### Data supplied
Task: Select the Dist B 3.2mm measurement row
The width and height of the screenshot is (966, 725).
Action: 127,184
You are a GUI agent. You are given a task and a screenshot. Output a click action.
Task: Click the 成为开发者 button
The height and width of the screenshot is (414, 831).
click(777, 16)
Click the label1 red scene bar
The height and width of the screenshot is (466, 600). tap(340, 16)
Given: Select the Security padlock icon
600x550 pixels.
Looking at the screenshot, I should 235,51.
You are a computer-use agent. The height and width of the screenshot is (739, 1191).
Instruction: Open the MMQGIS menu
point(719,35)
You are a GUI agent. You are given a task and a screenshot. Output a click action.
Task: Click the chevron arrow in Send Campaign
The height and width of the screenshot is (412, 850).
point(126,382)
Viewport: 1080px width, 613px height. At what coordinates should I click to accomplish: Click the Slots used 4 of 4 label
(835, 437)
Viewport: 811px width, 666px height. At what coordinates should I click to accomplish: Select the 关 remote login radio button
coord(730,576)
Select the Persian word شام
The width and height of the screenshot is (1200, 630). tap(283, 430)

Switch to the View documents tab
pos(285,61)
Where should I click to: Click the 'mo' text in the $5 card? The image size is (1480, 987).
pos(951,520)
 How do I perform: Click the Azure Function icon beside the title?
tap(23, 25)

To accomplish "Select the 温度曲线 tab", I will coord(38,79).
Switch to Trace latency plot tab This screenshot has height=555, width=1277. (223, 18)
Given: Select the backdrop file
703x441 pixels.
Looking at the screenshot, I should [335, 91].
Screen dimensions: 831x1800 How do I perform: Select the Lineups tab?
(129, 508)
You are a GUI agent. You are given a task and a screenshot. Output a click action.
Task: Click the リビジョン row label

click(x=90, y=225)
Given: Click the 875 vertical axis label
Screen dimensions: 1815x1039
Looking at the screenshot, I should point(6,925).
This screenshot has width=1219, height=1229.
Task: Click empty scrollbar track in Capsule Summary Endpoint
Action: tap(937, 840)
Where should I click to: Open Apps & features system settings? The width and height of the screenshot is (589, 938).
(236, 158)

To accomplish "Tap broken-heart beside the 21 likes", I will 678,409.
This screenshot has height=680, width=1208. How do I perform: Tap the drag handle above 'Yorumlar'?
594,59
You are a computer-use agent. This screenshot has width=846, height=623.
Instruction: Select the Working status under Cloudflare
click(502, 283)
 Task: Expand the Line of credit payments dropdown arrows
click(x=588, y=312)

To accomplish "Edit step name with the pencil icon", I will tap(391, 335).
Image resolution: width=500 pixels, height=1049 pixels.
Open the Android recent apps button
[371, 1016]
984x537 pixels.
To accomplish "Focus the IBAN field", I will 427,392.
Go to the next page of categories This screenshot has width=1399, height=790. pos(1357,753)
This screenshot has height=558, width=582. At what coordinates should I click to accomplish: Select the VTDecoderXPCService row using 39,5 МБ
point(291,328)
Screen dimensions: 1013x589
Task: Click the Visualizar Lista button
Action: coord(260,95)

### Work order
After locating the line with "Switch to Trace" in the material above, return it and each line after it exactly, ending at the line with "Go to the next".

### Answer to the problem
Switch to Trace latency plot tab This screenshot has height=555, width=1277. (223, 18)
Given: Select the backdrop file
703x441 pixels.
Looking at the screenshot, I should [335, 91].
Screen dimensions: 831x1800 How do I perform: Select the Lineups tab?
(129, 508)
You are a GUI agent. You are given a task and a screenshot. Output a click action.
Task: Click the リビジョン row label

click(x=90, y=225)
Given: Click the 875 vertical axis label
Screen dimensions: 1815x1039
Looking at the screenshot, I should point(6,925).
This screenshot has width=1219, height=1229.
Task: Click empty scrollbar track in Capsule Summary Endpoint
Action: tap(937, 840)
Where should I click to: Open Apps & features system settings? The width and height of the screenshot is (589, 938).
(236, 158)

To accomplish "Tap broken-heart beside the 21 likes", I will 678,409.
This screenshot has height=680, width=1208. How do I perform: Tap the drag handle above 'Yorumlar'?
594,59
You are a computer-use agent. This screenshot has width=846, height=623.
Instruction: Select the Working status under Cloudflare
click(502, 283)
 Task: Expand the Line of credit payments dropdown arrows
click(x=588, y=312)

To accomplish "Edit step name with the pencil icon", I will tap(391, 335).
Image resolution: width=500 pixels, height=1049 pixels.
Open the Android recent apps button
[371, 1016]
984x537 pixels.
To accomplish "Focus the IBAN field", I will 427,392.
Go to the next page of categories This screenshot has width=1399, height=790. pos(1357,753)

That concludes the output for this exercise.